■ Exercise objective ■
Go through the data line by line. Copy each one holding the string "screenshot".

Stored data entries
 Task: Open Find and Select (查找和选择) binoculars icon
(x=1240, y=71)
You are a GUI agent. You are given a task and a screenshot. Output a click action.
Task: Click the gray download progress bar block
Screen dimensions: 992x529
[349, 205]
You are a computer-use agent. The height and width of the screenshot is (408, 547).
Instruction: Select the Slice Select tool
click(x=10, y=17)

---

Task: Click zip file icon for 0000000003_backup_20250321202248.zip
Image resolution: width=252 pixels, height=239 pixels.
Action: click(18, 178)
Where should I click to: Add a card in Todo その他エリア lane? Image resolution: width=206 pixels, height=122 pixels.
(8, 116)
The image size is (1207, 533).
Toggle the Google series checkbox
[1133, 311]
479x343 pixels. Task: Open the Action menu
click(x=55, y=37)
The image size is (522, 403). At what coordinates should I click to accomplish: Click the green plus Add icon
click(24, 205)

■ Answer box ■
You are a GUI agent. You are given a task and a screenshot. Output a click action.
You are a computer-use agent. The height and width of the screenshot is (408, 547).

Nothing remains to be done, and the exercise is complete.